** begin **

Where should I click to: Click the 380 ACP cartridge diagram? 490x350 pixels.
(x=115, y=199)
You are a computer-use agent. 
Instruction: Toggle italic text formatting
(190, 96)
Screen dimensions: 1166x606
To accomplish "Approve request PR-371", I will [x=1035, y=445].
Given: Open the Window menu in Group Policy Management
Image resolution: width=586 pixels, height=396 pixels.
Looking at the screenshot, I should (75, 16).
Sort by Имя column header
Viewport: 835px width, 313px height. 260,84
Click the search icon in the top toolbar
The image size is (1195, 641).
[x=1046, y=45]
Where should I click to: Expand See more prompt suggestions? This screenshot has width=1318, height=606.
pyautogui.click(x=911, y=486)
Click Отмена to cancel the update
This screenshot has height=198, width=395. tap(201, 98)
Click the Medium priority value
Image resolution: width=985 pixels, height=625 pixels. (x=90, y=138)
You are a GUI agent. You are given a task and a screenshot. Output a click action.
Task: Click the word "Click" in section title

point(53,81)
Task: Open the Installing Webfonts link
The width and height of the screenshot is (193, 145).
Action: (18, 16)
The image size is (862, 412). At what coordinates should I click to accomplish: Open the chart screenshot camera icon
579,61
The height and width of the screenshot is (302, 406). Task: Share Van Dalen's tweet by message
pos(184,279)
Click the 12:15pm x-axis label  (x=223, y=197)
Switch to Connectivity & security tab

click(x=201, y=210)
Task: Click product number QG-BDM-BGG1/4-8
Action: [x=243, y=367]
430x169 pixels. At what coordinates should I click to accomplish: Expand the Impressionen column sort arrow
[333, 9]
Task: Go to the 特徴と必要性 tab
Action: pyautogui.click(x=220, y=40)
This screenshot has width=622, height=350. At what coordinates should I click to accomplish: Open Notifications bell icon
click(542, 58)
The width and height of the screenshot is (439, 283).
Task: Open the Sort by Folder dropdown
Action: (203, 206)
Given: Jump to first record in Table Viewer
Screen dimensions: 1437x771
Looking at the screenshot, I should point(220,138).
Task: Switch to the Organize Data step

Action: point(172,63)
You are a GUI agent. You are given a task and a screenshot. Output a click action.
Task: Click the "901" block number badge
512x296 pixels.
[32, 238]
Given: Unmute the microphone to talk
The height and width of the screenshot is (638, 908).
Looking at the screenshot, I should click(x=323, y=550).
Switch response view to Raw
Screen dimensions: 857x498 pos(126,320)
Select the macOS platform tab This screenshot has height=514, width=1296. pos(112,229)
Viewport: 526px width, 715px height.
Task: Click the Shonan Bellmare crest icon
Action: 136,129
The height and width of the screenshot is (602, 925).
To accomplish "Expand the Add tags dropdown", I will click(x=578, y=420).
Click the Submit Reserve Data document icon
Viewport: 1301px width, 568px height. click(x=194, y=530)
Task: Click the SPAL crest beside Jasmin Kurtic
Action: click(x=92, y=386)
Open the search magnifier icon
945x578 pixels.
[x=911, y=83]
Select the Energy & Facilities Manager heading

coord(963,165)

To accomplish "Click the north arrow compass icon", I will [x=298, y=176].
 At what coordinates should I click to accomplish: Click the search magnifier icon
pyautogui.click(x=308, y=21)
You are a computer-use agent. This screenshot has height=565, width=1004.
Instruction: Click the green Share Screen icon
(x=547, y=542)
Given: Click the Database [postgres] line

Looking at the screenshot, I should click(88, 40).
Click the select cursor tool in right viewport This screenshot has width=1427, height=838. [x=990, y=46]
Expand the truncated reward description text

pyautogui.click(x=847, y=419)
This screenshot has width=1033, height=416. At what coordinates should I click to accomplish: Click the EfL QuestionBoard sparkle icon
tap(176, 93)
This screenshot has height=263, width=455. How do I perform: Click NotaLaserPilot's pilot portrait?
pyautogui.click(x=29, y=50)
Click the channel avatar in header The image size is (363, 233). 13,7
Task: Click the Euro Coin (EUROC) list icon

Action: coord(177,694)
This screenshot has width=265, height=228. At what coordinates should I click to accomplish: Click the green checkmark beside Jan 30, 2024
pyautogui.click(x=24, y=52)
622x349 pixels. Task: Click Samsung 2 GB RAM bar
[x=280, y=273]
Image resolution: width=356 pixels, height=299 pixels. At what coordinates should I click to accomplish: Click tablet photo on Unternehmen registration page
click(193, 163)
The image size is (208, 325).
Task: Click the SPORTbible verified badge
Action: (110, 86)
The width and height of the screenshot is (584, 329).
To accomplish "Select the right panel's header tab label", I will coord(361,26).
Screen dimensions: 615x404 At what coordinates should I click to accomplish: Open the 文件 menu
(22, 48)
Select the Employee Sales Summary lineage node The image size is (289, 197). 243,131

** end **

## JOB
Write out every one of the records above, line by line, with no change to any character.

## WRITTEN REPLY
Where should I click to: Click the 380 ACP cartridge diagram? 490x350 pixels.
(x=115, y=199)
You are a computer-use agent. 
Instruction: Toggle italic text formatting
(190, 96)
Screen dimensions: 1166x606
To accomplish "Approve request PR-371", I will [x=1035, y=445].
Given: Open the Window menu in Group Policy Management
Image resolution: width=586 pixels, height=396 pixels.
Looking at the screenshot, I should (75, 16).
Sort by Имя column header
Viewport: 835px width, 313px height. 260,84
Click the search icon in the top toolbar
The image size is (1195, 641).
[x=1046, y=45]
Where should I click to: Expand See more prompt suggestions? This screenshot has width=1318, height=606.
pyautogui.click(x=911, y=486)
Click Отмена to cancel the update
This screenshot has height=198, width=395. tap(201, 98)
Click the Medium priority value
Image resolution: width=985 pixels, height=625 pixels. (x=90, y=138)
You are a GUI agent. You are given a task and a screenshot. Output a click action.
Task: Click the word "Click" in section title

point(53,81)
Task: Open the Installing Webfonts link
The width and height of the screenshot is (193, 145).
Action: (18, 16)
The image size is (862, 412). At what coordinates should I click to accomplish: Open the chart screenshot camera icon
579,61
The height and width of the screenshot is (302, 406). Task: Share Van Dalen's tweet by message
pos(184,279)
Click the 12:15pm x-axis label  (x=223, y=197)
Switch to Connectivity & security tab

click(x=201, y=210)
Task: Click product number QG-BDM-BGG1/4-8
Action: [x=243, y=367]
430x169 pixels. At what coordinates should I click to accomplish: Expand the Impressionen column sort arrow
[333, 9]
Task: Go to the 特徴と必要性 tab
Action: pyautogui.click(x=220, y=40)
This screenshot has width=622, height=350. At what coordinates should I click to accomplish: Open Notifications bell icon
click(542, 58)
The width and height of the screenshot is (439, 283).
Task: Open the Sort by Folder dropdown
Action: (203, 206)
Given: Jump to first record in Table Viewer
Screen dimensions: 1437x771
Looking at the screenshot, I should point(220,138).
Task: Switch to the Organize Data step

Action: point(172,63)
You are a GUI agent. You are given a task and a screenshot. Output a click action.
Task: Click the "901" block number badge
512x296 pixels.
[32, 238]
Given: Unmute the microphone to talk
The height and width of the screenshot is (638, 908).
Looking at the screenshot, I should click(x=323, y=550).
Switch response view to Raw
Screen dimensions: 857x498 pos(126,320)
Select the macOS platform tab This screenshot has height=514, width=1296. pos(112,229)
Viewport: 526px width, 715px height.
Task: Click the Shonan Bellmare crest icon
Action: 136,129
The height and width of the screenshot is (602, 925).
To accomplish "Expand the Add tags dropdown", I will click(x=578, y=420).
Click the Submit Reserve Data document icon
Viewport: 1301px width, 568px height. click(x=194, y=530)
Task: Click the SPAL crest beside Jasmin Kurtic
Action: click(x=92, y=386)
Open the search magnifier icon
945x578 pixels.
[x=911, y=83]
Select the Energy & Facilities Manager heading

coord(963,165)

To accomplish "Click the north arrow compass icon", I will [x=298, y=176].
 At what coordinates should I click to accomplish: Click the search magnifier icon
pyautogui.click(x=308, y=21)
You are a computer-use agent. This screenshot has height=565, width=1004.
Instruction: Click the green Share Screen icon
(x=547, y=542)
Given: Click the Database [postgres] line

Looking at the screenshot, I should click(88, 40).
Click the select cursor tool in right viewport This screenshot has width=1427, height=838. [x=990, y=46]
Expand the truncated reward description text

pyautogui.click(x=847, y=419)
This screenshot has width=1033, height=416. At what coordinates should I click to accomplish: Click the EfL QuestionBoard sparkle icon
tap(176, 93)
This screenshot has height=263, width=455. How do I perform: Click NotaLaserPilot's pilot portrait?
pyautogui.click(x=29, y=50)
Click the channel avatar in header The image size is (363, 233). 13,7
Task: Click the Euro Coin (EUROC) list icon

Action: coord(177,694)
This screenshot has width=265, height=228. At what coordinates should I click to accomplish: Click the green checkmark beside Jan 30, 2024
pyautogui.click(x=24, y=52)
622x349 pixels. Task: Click Samsung 2 GB RAM bar
[x=280, y=273]
Image resolution: width=356 pixels, height=299 pixels. At what coordinates should I click to accomplish: Click tablet photo on Unternehmen registration page
click(193, 163)
The image size is (208, 325).
Task: Click the SPORTbible verified badge
Action: (110, 86)
The width and height of the screenshot is (584, 329).
To accomplish "Select the right panel's header tab label", I will coord(361,26).
Screen dimensions: 615x404 At what coordinates should I click to accomplish: Open the 文件 menu
(22, 48)
Select the Employee Sales Summary lineage node The image size is (289, 197). 243,131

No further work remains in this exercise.